Expression profiling by high throughput sequencing
We performed RNA sequencing to produce expression quantitative trait loci (eQTL) database of Crohn's disease patients. Using this eQTL data, we tried to determine the most functionally relevant genes at the established Crohn’s disease loci identified in genome-wide association studies (GWAS) involving Asian populations and to find novel disease-associated genes.
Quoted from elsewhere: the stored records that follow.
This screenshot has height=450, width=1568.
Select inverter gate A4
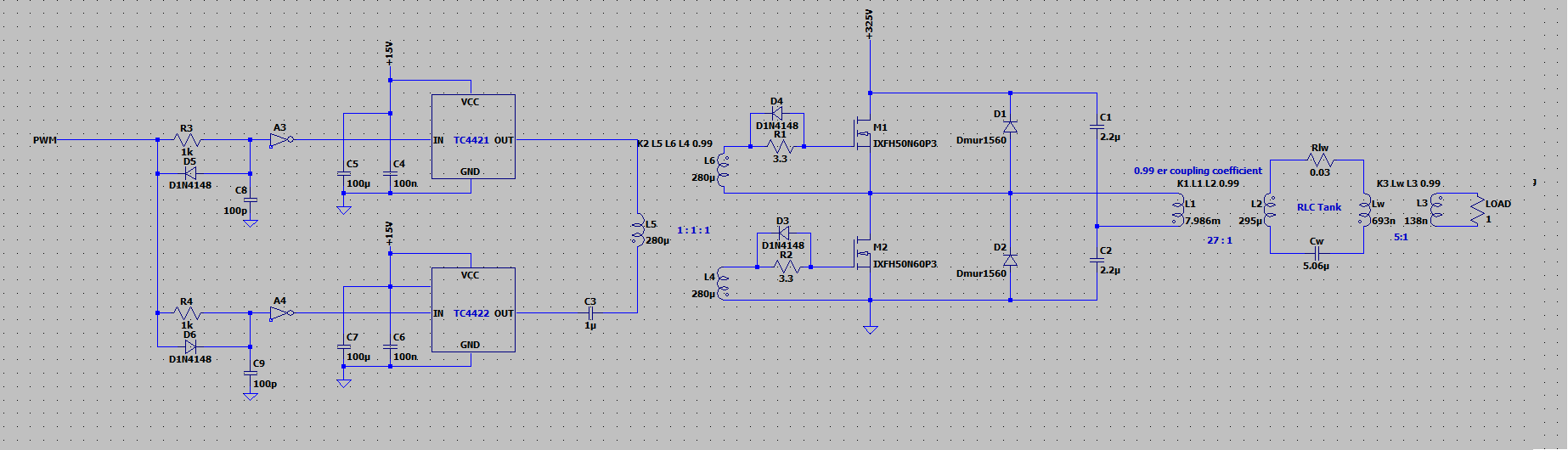(282, 313)
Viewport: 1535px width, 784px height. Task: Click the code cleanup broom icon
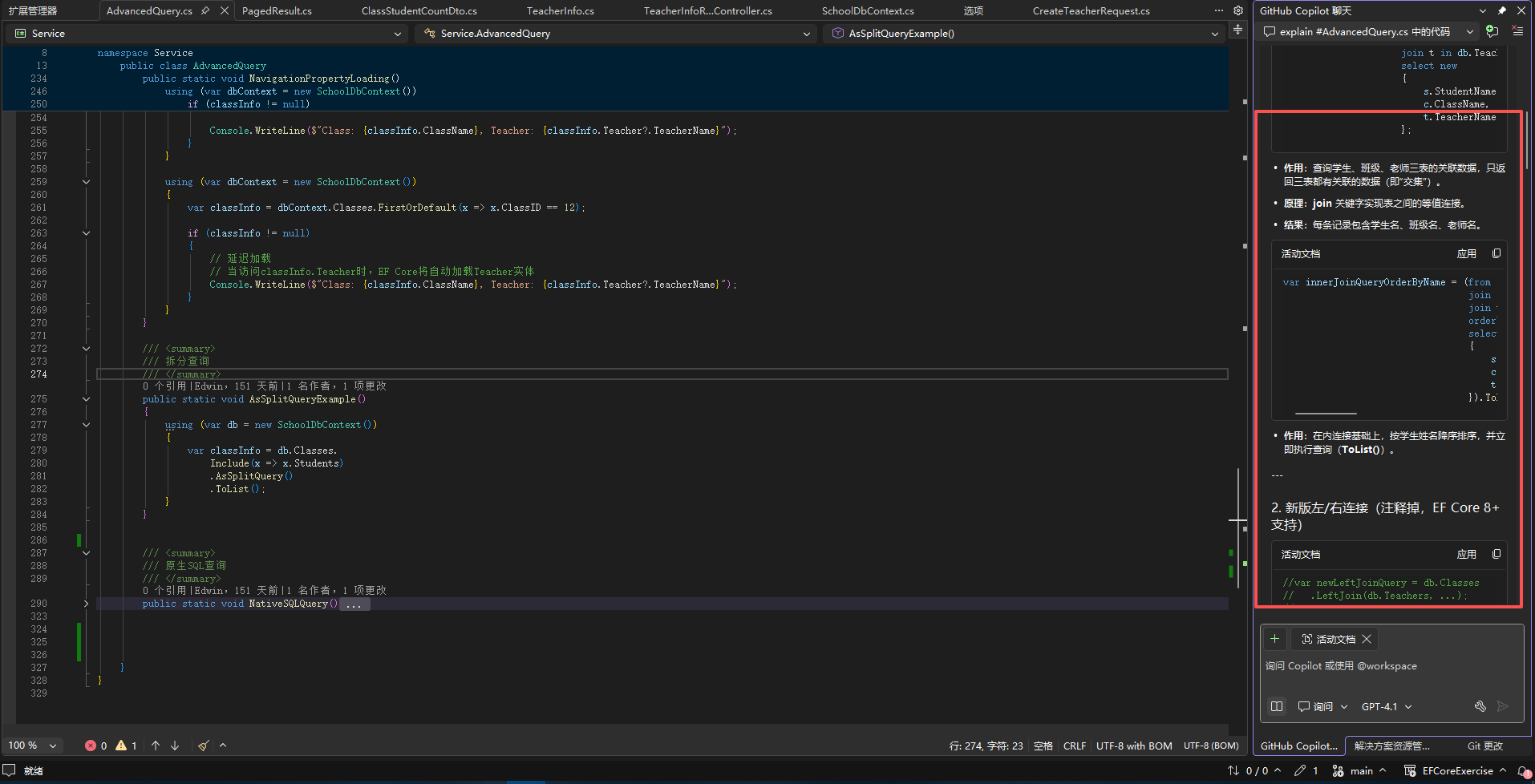(x=204, y=746)
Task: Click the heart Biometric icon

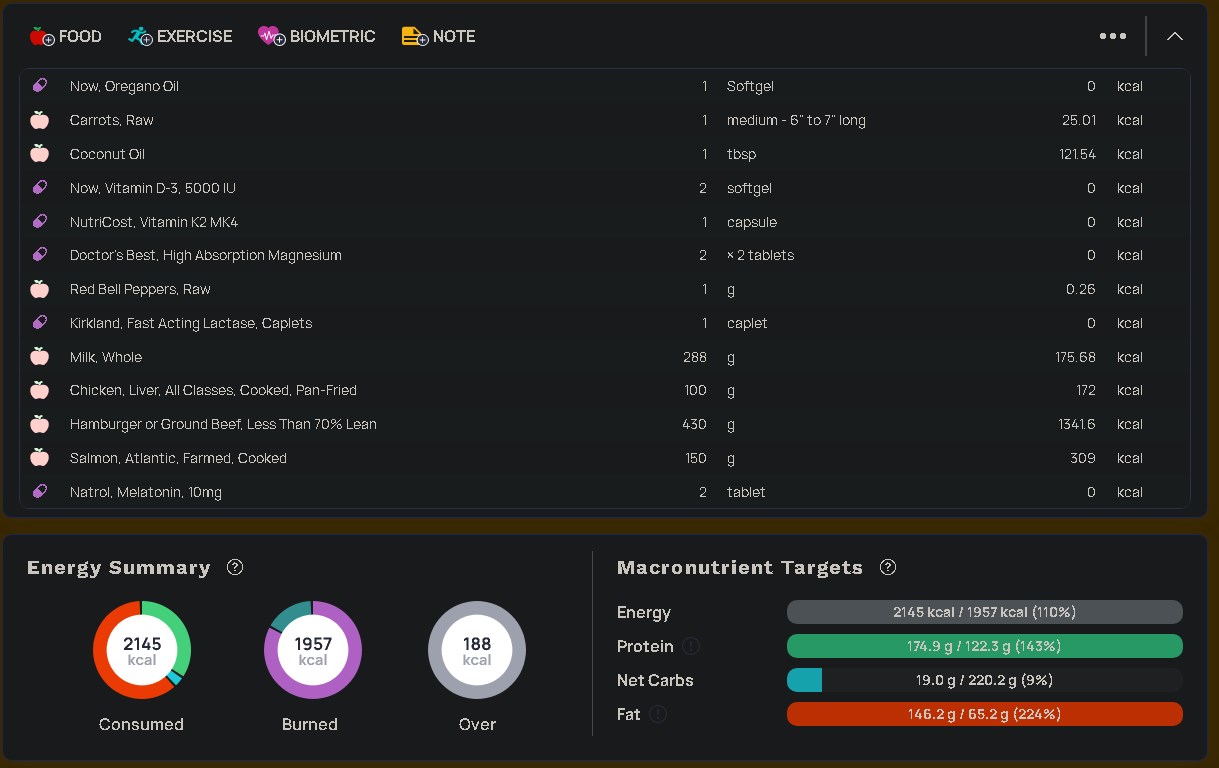Action: [272, 36]
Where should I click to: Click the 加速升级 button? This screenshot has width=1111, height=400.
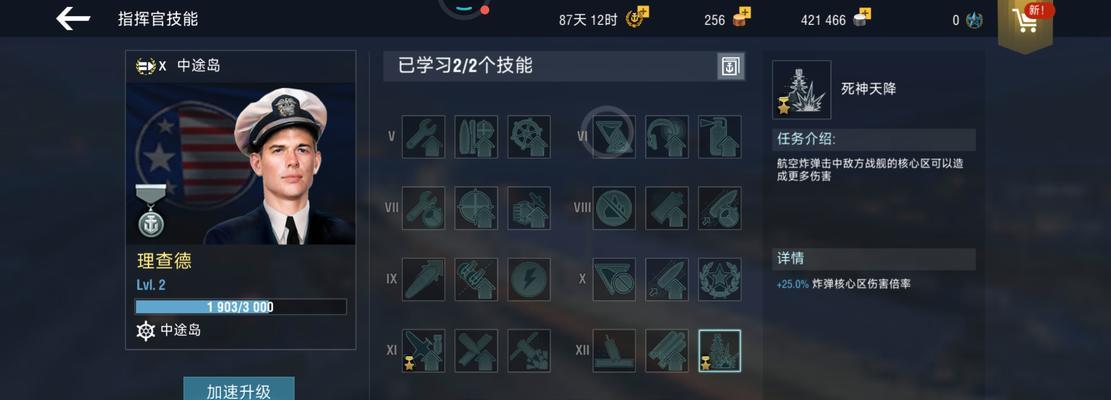pyautogui.click(x=239, y=389)
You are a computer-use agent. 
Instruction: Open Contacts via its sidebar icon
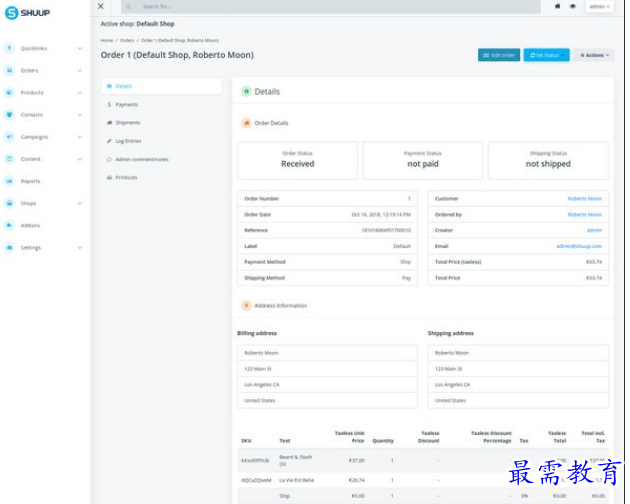tap(9, 115)
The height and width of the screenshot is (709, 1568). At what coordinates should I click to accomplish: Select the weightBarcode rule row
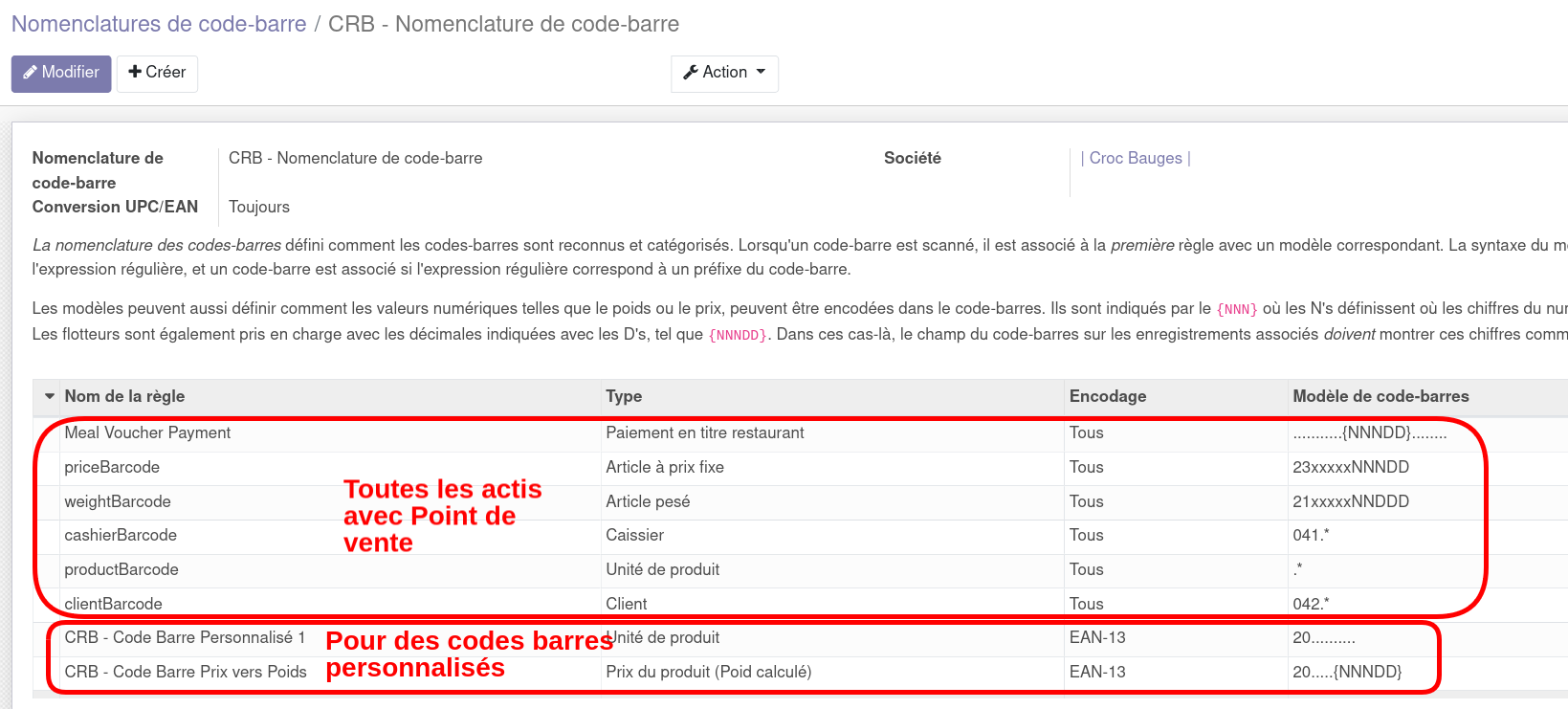click(x=118, y=501)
eQTL analysis was pefromed using whole-blood RNA-sequencing of 101 Korean patients with Crohn’s disease. The Crohn's disease patients were recruited from the IBD Clinic of Asan Medical Center. Whole blood was taken and immediately store in a PAXgene Blood RNA tube at room temperature for > 4h. The total RNA was extracted using the PAXgene Blood RNA kit, following the manufacturer’s instructions. RNA quality and quantity were checked using a 2100 Bioanalyzer (Agilent Technologies, CA, USA) and the samples with an RNA integrity number ≥ 7 were deep-sequenced. Sequencing libraries were prepared with the Illumina TruSeq Stranded Total RNA Library Prep Kit with Ribo-ZeroTM Globin (Illumina, CA, USA) and paired-end RNA sequencing of 101 bp reads was performed using Illumina HiSeq 2500 platform. FastQTL was used for a pair-wise genome analysis of ~ 6.5 M SNPs and ~ 22 K transcripts.